Engine and gearbox - A choice of two turbocharged four-cylinders – a 2-litre petrol and 2.2 diesel – plus a 3.3-litre twin-turbo V6. An eight-speed torque converter automatic is standard across the range.
Ride and handling - Steering could stand to feed back more to the driver’s hands and the weight impacts body control, but at a less hectic pace it’s impressive indeed – fluid, agile, responsive and throttle-adjustable.
MPG and running costs - Combined economy ranges from 50.4mpg for the diesel to 26.6mpg for the V6, but the on-paper figures don’t seem difficult to achieve in the real world. Kia’s 7-year warranty remains a huge selling point.
Interior and tech - Hints of Mercedes-Benz to the cabin design. Build quality is good, use of materials less so, but it’s comfortable, quiet and has a great driving position. Technology prioritises usability over flashiness – just as it should be.

# [GOAL 1]
In the car review, what kind of gearbox comes standard across the range?
# [GOAL 2]
From the records, copy out the lines from the line with "Screen dimensions: 741x486" to the line with "(x=139, y=415)", both included.
The car review above has no connection to the records that follow it.

Data taken from a collection
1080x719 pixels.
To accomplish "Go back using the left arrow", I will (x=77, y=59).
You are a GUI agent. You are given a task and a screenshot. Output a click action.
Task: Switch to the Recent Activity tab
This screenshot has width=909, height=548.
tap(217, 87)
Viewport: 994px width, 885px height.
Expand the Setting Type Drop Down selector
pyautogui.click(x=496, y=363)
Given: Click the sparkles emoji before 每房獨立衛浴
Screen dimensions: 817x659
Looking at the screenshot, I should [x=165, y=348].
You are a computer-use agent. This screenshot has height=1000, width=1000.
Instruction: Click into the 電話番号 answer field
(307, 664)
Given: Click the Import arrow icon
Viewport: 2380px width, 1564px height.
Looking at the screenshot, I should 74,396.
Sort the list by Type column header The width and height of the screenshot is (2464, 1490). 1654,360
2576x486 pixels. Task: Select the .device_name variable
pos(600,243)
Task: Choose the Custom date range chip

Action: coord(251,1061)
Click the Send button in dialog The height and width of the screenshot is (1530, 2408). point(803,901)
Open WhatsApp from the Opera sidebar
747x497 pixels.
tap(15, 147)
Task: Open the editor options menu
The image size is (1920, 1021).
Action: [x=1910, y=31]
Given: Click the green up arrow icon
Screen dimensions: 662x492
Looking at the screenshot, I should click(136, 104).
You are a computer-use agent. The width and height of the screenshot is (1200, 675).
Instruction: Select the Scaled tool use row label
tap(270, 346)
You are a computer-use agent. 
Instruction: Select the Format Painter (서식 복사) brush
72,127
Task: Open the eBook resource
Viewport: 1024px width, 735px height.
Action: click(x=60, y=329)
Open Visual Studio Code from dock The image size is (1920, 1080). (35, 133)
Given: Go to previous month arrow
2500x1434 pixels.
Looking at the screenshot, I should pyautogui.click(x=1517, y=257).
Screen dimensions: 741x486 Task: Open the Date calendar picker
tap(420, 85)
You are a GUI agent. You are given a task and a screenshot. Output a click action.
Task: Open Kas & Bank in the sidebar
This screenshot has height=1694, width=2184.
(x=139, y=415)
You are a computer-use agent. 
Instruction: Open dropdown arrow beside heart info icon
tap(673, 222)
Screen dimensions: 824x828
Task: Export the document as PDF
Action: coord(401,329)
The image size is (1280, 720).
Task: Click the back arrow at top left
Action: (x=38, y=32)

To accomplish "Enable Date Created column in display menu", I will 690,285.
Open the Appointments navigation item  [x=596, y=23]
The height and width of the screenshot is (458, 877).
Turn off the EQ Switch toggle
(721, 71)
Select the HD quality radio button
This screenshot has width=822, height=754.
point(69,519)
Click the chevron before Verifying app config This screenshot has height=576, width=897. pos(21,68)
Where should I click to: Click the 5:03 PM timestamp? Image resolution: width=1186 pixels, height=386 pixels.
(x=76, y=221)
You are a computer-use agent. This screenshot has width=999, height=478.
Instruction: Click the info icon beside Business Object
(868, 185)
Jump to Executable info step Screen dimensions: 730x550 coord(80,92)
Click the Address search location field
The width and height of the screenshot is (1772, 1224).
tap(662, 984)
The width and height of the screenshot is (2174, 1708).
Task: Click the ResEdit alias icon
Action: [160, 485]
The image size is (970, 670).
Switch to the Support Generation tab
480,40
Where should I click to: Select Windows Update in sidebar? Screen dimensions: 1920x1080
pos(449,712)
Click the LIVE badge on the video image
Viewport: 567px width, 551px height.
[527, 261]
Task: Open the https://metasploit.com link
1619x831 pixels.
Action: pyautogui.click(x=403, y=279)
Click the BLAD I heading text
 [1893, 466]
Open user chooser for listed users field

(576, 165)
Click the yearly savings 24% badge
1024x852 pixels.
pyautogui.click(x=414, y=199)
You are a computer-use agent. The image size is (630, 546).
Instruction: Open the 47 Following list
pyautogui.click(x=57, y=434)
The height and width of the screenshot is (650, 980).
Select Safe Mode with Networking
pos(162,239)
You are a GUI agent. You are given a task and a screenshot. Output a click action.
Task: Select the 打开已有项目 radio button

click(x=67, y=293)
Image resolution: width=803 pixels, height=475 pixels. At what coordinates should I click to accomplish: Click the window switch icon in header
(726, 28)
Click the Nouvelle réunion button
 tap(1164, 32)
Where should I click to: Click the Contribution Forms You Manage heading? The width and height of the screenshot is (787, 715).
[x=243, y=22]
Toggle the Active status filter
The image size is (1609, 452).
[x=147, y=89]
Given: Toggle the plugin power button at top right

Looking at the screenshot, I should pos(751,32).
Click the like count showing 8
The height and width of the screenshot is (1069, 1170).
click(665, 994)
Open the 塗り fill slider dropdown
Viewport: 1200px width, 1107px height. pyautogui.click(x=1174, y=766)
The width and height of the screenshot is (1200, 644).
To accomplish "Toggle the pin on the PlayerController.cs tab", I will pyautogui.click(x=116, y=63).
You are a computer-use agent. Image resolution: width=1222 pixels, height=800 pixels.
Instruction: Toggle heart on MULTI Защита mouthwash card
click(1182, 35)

# [FINISHED ANSWER 1]
An eight-speed torque converter automatic.

# [FINISHED ANSWER 2]
Screen dimensions: 741x486 Task: Open the Date calendar picker
tap(420, 85)
You are a GUI agent. You are given a task and a screenshot. Output a click action.
Task: Open Kas & Bank in the sidebar
This screenshot has height=1694, width=2184.
(x=139, y=415)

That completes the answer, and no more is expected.